EXCERPTED TEXT:
┏━━
I wanna know if you had an opinion on what I should do about the permanent redirect for an ASP Site . I cannot do it with my index page having an html extension. Should I change my homepage to extension .asp? That’s the only way I think I can do it.

Great article! What if i don’t have IIS admin access and only using .htm pages?

what should i do?

Jim Glockner

We are incorporating a 301 redirect in our dev/uat environment before we move this to production as a proof of concept. This environment is not accessible via the DMZ therefore I cannot test accuracy to ensure the 301 header is displaying correctly via the many tests that are offered out there by inserting the domain into a textbox and returning a "http / https Header Check". Are there any ways I can test this internally?
Can you pls respond.
Thank you
Jim Glockner
Webmaster Deluxe Corporation
webmaster@deluxe.com
jim.glockner@deluxe.com

I am not aware of an .htaccess file for use on an IIS server but there are native functions in IIS to do everything you need to do.

The limitations are scalability for a large site but if you cannot manage it at the server level you may have to consider doing it at the file level.

I am trying to get a nonwww to www redirect when people come to my site. How do I correctly get the ISS redirect to work. I went into ISS, followed ALL instructions and it still wont redirect my site to www if someone enters it without www. ANy ideas?
┗━━
TO BE DONE:
Extend the comment thread on 301 redirects in IIS, picking up after its final comment.

STORED DATA:
┏━━
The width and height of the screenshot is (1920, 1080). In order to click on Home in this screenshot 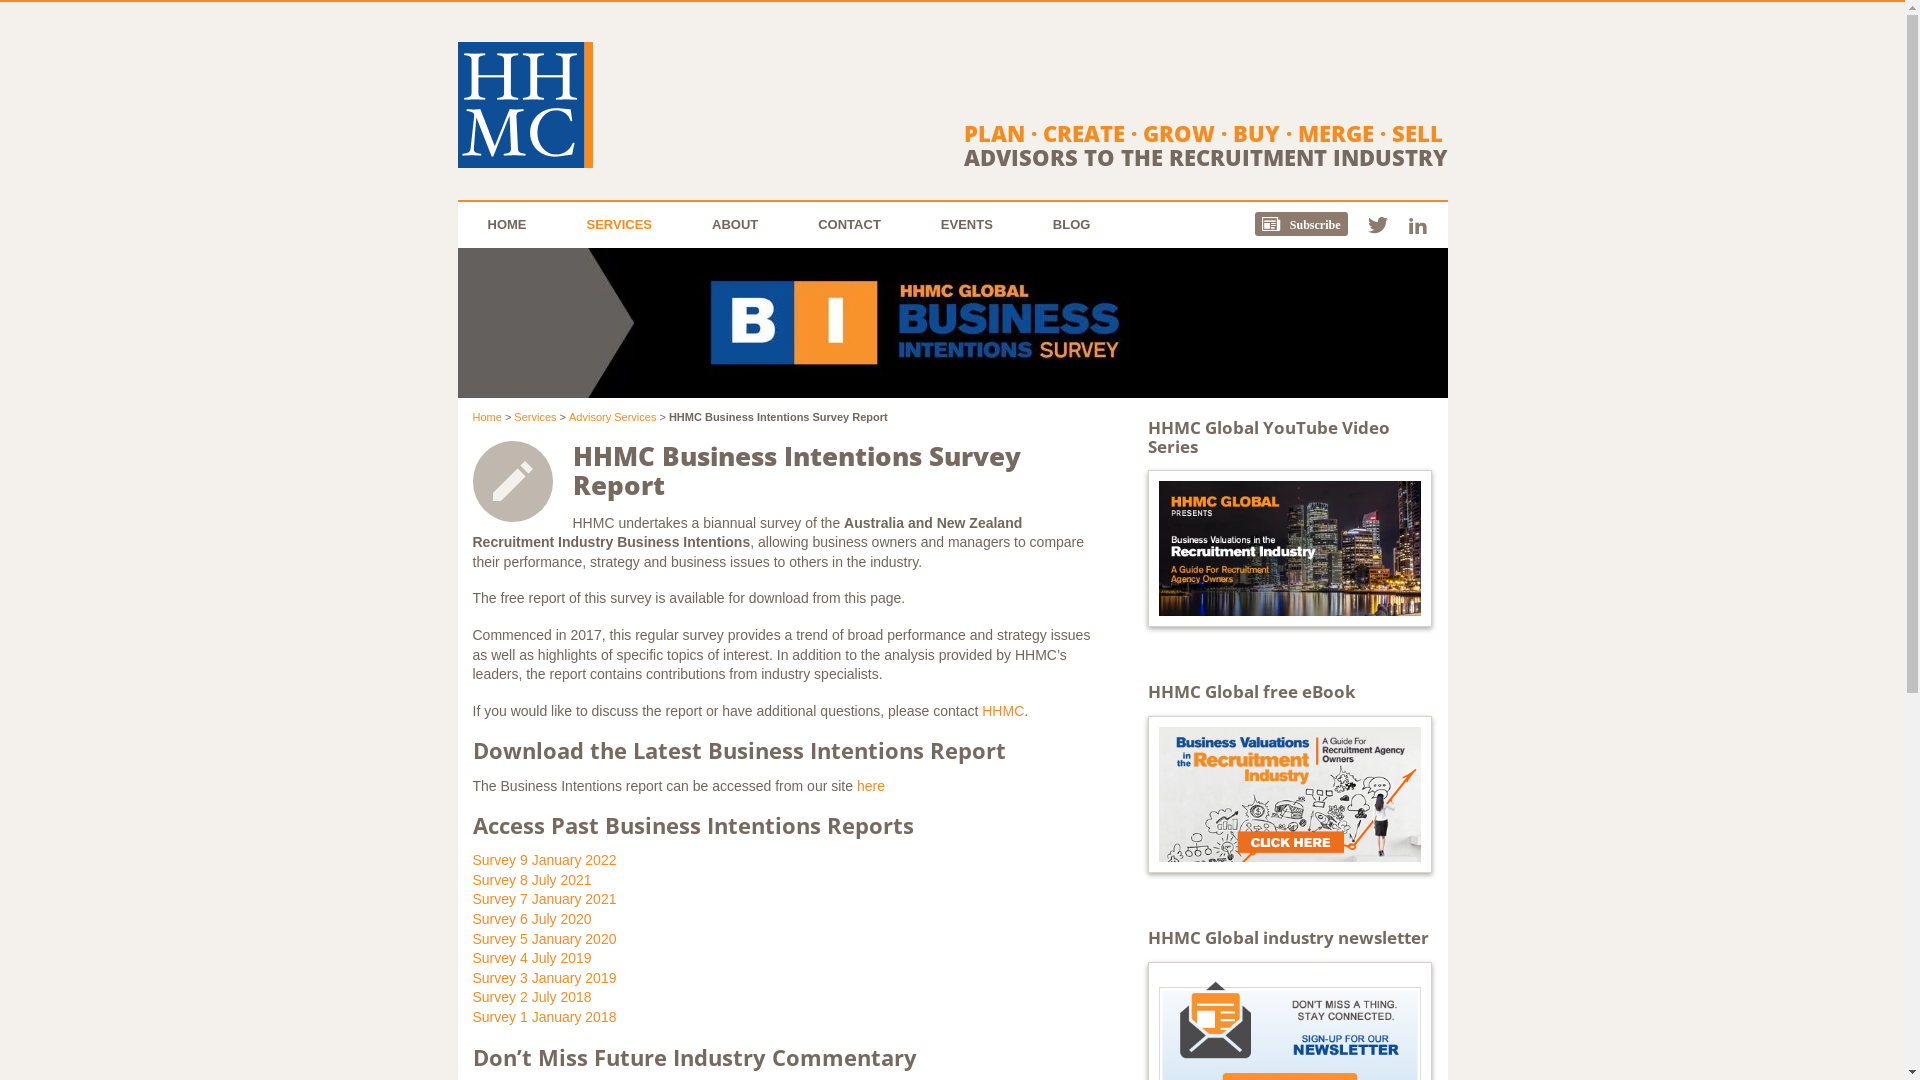, I will do `click(486, 417)`.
┗━━
THE REPLY:
Hi maybe you can help
About 3 days ago i done a 301 direct from my old domain to new domain.
Both sites are now indexed with google for the same key phrases, how long before the old domain goes from index. or will they punish me for dup content.
Thanks

John Sisler

Hi Allison, I am not aware of an .htaccess file for use on an IIS server but there are native functions in IIS to do everything you need to do.

If you are running an apache server and you do not have access to the .htaccess file there is another method to redirect which is to code the redirect in the pages. The limitations are scalability for a large site but if you cannot manage it at the server level you may have to consider doing it at the file level.

There is a pretty compreshensive page on doing this with different scripts (java, vb, php) at http://www.somacon.com/p145.php

Allison

A couple questions:
1) I’ve heard about software that is coming out that allows you to implement an .htaccess file on an IIS server. Does anyone have more info on this or know where I could learn more about this?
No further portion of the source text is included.